Electrostatic Coating of Viral Particles for Gene Delivery Applications in Muscular Dystrophies: Influence of Size on Stability and Antibody Protection

Background: Duchenne Muscular Dystrophy (DMD) is one of the most common muscular dystrophies, caused by mutated forms of the dystrophin gene. Currently, the only treatment available is symptoms management. Novel approximations are trying to treat these patients with gene therapy, namely, using viral vectors. However, these vectors can be recognized by the immune system decreasing their therapeutic activity and making impossible a multidose treatment due to the induction of the humoral immunity following the first dose. Objective: Our objective is to demonstrate the feasibility of using a hybrid vector to avoid immune clearance, based on the electrostatic coating of adeno-associated virus (AAVs) vectors with our proprietary polymers.
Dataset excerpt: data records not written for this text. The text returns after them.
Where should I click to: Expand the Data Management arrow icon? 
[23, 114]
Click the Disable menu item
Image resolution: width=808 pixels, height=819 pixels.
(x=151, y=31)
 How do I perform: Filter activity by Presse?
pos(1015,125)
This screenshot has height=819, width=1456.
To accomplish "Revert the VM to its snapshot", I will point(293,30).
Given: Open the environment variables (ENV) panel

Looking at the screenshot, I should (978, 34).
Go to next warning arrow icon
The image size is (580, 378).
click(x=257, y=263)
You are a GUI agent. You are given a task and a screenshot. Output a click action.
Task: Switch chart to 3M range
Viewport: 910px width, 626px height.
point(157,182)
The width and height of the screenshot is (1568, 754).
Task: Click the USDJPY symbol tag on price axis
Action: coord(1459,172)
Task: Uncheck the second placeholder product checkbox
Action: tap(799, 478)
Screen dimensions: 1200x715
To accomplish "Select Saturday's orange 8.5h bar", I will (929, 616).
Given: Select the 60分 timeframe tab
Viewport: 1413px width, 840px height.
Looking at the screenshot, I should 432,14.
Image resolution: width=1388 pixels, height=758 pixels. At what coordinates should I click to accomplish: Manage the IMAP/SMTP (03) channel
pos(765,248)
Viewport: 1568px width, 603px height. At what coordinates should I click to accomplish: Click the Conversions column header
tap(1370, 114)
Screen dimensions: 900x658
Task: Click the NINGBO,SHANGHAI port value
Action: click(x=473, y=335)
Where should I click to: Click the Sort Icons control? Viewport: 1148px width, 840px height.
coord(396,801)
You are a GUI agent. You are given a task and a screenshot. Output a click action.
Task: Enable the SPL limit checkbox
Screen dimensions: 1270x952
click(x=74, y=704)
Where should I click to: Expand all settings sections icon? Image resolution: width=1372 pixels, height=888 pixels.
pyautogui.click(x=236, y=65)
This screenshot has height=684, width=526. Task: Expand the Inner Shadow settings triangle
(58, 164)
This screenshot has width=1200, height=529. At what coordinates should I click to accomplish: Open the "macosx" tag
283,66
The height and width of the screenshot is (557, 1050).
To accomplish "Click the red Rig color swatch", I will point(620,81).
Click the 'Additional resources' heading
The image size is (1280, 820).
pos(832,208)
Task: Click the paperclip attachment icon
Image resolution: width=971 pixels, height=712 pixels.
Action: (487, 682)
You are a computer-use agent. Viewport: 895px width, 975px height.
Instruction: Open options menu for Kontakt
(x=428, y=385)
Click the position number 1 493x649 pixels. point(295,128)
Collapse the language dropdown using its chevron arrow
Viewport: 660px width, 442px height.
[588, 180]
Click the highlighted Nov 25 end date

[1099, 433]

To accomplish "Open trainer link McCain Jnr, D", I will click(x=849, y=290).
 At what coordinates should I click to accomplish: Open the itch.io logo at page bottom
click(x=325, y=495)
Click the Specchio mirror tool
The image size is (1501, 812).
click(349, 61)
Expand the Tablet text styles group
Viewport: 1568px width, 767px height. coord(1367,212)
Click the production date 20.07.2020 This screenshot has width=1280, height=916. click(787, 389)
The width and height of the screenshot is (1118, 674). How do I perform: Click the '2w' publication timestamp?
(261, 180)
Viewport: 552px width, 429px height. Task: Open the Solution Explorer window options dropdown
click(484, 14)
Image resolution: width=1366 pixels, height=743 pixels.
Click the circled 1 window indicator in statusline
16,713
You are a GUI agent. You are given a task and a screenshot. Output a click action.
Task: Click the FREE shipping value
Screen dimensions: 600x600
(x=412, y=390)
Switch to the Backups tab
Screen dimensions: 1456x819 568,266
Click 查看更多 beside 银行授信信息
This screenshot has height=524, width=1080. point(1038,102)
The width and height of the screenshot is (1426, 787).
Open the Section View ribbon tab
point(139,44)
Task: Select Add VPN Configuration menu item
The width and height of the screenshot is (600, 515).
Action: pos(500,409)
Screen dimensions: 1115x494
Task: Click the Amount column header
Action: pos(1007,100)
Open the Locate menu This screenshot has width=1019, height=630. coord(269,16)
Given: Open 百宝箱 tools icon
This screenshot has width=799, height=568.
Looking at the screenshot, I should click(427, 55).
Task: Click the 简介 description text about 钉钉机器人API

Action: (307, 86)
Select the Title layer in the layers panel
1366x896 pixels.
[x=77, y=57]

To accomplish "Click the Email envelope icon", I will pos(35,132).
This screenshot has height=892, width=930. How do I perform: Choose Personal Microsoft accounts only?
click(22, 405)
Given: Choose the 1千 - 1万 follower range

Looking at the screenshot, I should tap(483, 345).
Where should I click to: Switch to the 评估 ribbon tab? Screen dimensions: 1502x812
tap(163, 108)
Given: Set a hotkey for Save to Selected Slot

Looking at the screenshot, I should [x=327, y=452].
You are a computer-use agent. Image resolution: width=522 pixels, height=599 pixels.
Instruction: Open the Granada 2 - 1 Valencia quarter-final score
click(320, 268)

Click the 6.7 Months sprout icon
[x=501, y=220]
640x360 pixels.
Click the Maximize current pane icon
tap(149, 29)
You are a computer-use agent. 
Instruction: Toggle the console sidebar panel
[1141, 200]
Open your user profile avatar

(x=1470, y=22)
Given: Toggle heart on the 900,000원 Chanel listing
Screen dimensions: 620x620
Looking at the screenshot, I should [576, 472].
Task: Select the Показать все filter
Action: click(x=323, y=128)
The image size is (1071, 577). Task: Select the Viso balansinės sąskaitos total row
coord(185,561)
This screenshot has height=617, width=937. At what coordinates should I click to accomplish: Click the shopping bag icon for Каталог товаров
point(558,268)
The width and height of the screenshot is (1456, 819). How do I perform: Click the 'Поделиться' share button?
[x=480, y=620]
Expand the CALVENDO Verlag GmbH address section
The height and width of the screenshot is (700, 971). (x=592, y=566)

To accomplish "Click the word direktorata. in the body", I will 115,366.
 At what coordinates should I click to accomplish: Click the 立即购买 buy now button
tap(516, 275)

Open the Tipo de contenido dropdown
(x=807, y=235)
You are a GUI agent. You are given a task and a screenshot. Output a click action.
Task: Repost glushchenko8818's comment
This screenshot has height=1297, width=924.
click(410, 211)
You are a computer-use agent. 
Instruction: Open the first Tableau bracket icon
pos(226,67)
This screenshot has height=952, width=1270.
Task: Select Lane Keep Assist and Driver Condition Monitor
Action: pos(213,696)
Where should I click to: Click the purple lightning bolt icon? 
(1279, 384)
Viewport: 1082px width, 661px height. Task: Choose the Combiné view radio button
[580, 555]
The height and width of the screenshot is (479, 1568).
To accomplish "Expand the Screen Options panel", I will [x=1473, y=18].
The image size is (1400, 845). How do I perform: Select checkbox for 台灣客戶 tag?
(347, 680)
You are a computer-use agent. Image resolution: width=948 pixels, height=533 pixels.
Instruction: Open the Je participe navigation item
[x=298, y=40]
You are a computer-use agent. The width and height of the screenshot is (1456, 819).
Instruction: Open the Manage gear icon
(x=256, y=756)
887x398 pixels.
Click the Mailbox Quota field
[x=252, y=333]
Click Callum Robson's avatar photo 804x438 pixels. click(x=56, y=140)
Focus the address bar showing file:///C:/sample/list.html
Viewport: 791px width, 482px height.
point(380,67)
Methods: We coated model adeno-associated virus vectors by electrostatic interaction of our cationic poly (beta aminoester) polymers with the viral anionic capsid and characterized biophysical properties. Once the nanoformulations were designed, we studied their in vivo biodistribution by bioluminescence analysis and we finally studied the capacity of the polymers as potential coatings to avoid antibody neutralization. Results: We tested two polymer combinations and we demonstrated the need for poly(ethylene glycol) addition to avoid vector aggregation after coating. In vivo biodistribution studies demonstrated that viral particles are located in the liver (short times) and also in muscles (long times), the target organ. However, we did not achieve complete antibody neutralization shielding using this electrostatic coating. Conclusions: The null hypothesis stands: although it is feasible to coat viral particles by electrostatic interaction with a proprietary polymer, this strategy is not appropriate for AAVs due to their small size, so other alternatives are required as a novel treatment for DMD patients.